Data listing:

* * * *

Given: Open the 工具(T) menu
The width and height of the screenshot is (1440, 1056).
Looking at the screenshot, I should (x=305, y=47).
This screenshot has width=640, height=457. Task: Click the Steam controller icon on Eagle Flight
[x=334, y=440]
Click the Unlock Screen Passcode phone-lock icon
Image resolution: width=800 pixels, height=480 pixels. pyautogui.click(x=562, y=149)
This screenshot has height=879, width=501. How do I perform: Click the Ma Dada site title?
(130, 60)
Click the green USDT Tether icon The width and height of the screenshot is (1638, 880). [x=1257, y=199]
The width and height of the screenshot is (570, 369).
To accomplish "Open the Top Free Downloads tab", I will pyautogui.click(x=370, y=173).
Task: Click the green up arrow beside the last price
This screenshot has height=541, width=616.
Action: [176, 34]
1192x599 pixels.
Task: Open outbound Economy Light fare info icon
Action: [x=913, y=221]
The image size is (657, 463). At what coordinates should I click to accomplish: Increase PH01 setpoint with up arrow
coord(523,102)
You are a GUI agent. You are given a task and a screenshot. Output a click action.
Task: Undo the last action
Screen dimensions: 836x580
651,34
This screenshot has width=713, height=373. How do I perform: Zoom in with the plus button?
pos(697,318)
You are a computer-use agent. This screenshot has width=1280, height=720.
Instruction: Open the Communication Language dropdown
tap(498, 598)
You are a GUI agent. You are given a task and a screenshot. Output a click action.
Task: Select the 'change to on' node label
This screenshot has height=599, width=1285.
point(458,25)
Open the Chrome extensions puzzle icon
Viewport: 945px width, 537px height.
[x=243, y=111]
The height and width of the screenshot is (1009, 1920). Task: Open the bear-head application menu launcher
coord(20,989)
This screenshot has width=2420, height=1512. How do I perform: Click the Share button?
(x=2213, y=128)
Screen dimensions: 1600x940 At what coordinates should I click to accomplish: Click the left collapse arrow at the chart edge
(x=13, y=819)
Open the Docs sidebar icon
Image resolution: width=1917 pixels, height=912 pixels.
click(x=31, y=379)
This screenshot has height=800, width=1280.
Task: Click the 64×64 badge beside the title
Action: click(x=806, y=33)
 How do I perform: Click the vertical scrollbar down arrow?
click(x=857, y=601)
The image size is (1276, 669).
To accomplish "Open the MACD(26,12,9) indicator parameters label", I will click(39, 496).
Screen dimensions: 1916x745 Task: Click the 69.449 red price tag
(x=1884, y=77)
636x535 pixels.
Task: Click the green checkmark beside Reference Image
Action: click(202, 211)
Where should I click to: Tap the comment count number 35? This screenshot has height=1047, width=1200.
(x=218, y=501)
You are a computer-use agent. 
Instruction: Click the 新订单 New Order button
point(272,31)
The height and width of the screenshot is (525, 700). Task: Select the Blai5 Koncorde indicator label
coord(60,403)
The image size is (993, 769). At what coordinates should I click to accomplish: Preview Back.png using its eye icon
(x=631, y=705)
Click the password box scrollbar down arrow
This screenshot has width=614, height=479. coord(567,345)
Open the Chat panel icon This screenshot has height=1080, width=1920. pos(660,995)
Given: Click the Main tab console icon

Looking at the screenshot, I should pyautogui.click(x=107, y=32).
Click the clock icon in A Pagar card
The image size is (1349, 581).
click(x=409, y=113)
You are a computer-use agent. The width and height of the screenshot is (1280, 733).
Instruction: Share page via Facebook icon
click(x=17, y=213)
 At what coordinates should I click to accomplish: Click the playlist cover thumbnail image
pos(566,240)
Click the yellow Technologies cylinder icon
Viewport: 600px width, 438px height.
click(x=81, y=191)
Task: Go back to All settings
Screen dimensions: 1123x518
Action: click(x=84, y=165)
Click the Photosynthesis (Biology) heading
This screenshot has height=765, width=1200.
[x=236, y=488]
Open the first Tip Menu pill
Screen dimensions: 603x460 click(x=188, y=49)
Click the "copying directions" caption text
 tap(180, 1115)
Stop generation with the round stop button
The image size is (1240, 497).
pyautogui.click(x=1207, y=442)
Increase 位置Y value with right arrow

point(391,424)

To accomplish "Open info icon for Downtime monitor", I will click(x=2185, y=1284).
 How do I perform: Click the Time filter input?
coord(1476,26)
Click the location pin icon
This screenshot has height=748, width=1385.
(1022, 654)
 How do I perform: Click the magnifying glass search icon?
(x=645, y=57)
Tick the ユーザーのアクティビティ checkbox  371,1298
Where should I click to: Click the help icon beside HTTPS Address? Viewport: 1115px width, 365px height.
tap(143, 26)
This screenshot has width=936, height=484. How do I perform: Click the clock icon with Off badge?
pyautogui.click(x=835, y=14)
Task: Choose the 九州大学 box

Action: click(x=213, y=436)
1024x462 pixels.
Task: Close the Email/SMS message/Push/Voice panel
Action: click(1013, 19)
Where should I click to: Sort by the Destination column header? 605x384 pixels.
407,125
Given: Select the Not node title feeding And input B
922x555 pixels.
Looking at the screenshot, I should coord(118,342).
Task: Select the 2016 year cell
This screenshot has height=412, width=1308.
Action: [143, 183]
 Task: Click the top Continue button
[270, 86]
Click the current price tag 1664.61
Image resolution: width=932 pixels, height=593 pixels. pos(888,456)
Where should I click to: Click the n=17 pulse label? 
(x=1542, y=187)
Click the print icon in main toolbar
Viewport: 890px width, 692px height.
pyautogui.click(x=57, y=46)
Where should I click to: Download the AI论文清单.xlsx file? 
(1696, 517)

* * * *

Goal - Please update the listing above, replacing "How do I perform" with "How do I carry out" wherever it occurs and leaving everything else unchanged.

Problem solution -
Given: Open the 工具(T) menu
The width and height of the screenshot is (1440, 1056).
Looking at the screenshot, I should (x=305, y=47).
This screenshot has width=640, height=457. Task: Click the Steam controller icon on Eagle Flight
[x=334, y=440]
Click the Unlock Screen Passcode phone-lock icon
Image resolution: width=800 pixels, height=480 pixels. pyautogui.click(x=562, y=149)
This screenshot has height=879, width=501. How do I carry out: Click the Ma Dada site title?
(130, 60)
Click the green USDT Tether icon The width and height of the screenshot is (1638, 880). [x=1257, y=199]
The width and height of the screenshot is (570, 369).
To accomplish "Open the Top Free Downloads tab", I will pyautogui.click(x=370, y=173).
Task: Click the green up arrow beside the last price
This screenshot has height=541, width=616.
Action: [176, 34]
1192x599 pixels.
Task: Open outbound Economy Light fare info icon
Action: [x=913, y=221]
The image size is (657, 463). At what coordinates should I click to accomplish: Increase PH01 setpoint with up arrow
coord(523,102)
You are a GUI agent. You are given a task and a screenshot. Output a click action.
Task: Undo the last action
Screen dimensions: 836x580
651,34
This screenshot has width=713, height=373. How do I carry out: Zoom in with the plus button?
pos(697,318)
You are a computer-use agent. This screenshot has width=1280, height=720.
Instruction: Open the Communication Language dropdown
tap(498, 598)
You are a GUI agent. You are given a task and a screenshot. Output a click action.
Task: Select the 'change to on' node label
This screenshot has height=599, width=1285.
point(458,25)
Open the Chrome extensions puzzle icon
Viewport: 945px width, 537px height.
[x=243, y=111]
The height and width of the screenshot is (1009, 1920). Task: Open the bear-head application menu launcher
coord(20,989)
This screenshot has width=2420, height=1512. How do I carry out: Click the Share button?
(x=2213, y=128)
Screen dimensions: 1600x940 At what coordinates should I click to accomplish: Click the left collapse arrow at the chart edge
(x=13, y=819)
Open the Docs sidebar icon
Image resolution: width=1917 pixels, height=912 pixels.
click(x=31, y=379)
This screenshot has height=800, width=1280.
Task: Click the 64×64 badge beside the title
Action: click(x=806, y=33)
 How do I carry out: Click the vertical scrollbar down arrow?
click(x=857, y=601)
The image size is (1276, 669).
To accomplish "Open the MACD(26,12,9) indicator parameters label", I will click(39, 496).
Screen dimensions: 1916x745 Task: Click the 69.449 red price tag
(x=1884, y=77)
636x535 pixels.
Task: Click the green checkmark beside Reference Image
Action: click(202, 211)
Where should I click to: Tap the comment count number 35? This screenshot has height=1047, width=1200.
(x=218, y=501)
You are a computer-use agent. 
Instruction: Click the 新订单 New Order button
point(272,31)
The height and width of the screenshot is (525, 700). Task: Select the Blai5 Koncorde indicator label
coord(60,403)
The image size is (993, 769). At what coordinates should I click to accomplish: Preview Back.png using its eye icon
(x=631, y=705)
Click the password box scrollbar down arrow
This screenshot has width=614, height=479. coord(567,345)
Open the Chat panel icon This screenshot has height=1080, width=1920. pos(660,995)
Given: Click the Main tab console icon

Looking at the screenshot, I should pyautogui.click(x=107, y=32).
Click the clock icon in A Pagar card
The image size is (1349, 581).
click(x=409, y=113)
You are a computer-use agent. The width and height of the screenshot is (1280, 733).
Instruction: Share page via Facebook icon
click(x=17, y=213)
 At what coordinates should I click to accomplish: Click the playlist cover thumbnail image
pos(566,240)
Click the yellow Technologies cylinder icon
Viewport: 600px width, 438px height.
click(x=81, y=191)
Task: Go back to All settings
Screen dimensions: 1123x518
Action: click(x=84, y=165)
Click the Photosynthesis (Biology) heading
This screenshot has height=765, width=1200.
[x=236, y=488]
Open the first Tip Menu pill
Screen dimensions: 603x460 click(x=188, y=49)
Click the "copying directions" caption text
 tap(180, 1115)
Stop generation with the round stop button
The image size is (1240, 497).
pyautogui.click(x=1207, y=442)
Increase 位置Y value with right arrow

point(391,424)

To accomplish "Open info icon for Downtime monitor", I will click(x=2185, y=1284).
 How do I carry out: Click the Time filter input?
coord(1476,26)
Click the location pin icon
This screenshot has height=748, width=1385.
(1022, 654)
 How do I carry out: Click the magnifying glass search icon?
(x=645, y=57)
Tick the ユーザーのアクティビティ checkbox  371,1298
Where should I click to: Click the help icon beside HTTPS Address? Viewport: 1115px width, 365px height.
tap(143, 26)
This screenshot has width=936, height=484. How do I carry out: Click the clock icon with Off badge?
pyautogui.click(x=835, y=14)
Task: Choose the 九州大学 box

Action: click(x=213, y=436)
1024x462 pixels.
Task: Close the Email/SMS message/Push/Voice panel
Action: click(1013, 19)
Where should I click to: Sort by the Destination column header? 605x384 pixels.
407,125
Given: Select the Not node title feeding And input B
922x555 pixels.
Looking at the screenshot, I should coord(118,342).
Task: Select the 2016 year cell
This screenshot has height=412, width=1308.
Action: [143, 183]
 Task: Click the top Continue button
[270, 86]
Click the current price tag 1664.61
Image resolution: width=932 pixels, height=593 pixels. pos(888,456)
Where should I click to: Click the n=17 pulse label? 
(x=1542, y=187)
Click the print icon in main toolbar
Viewport: 890px width, 692px height.
pyautogui.click(x=57, y=46)
Where should I click to: Download the AI论文清单.xlsx file? 
(1696, 517)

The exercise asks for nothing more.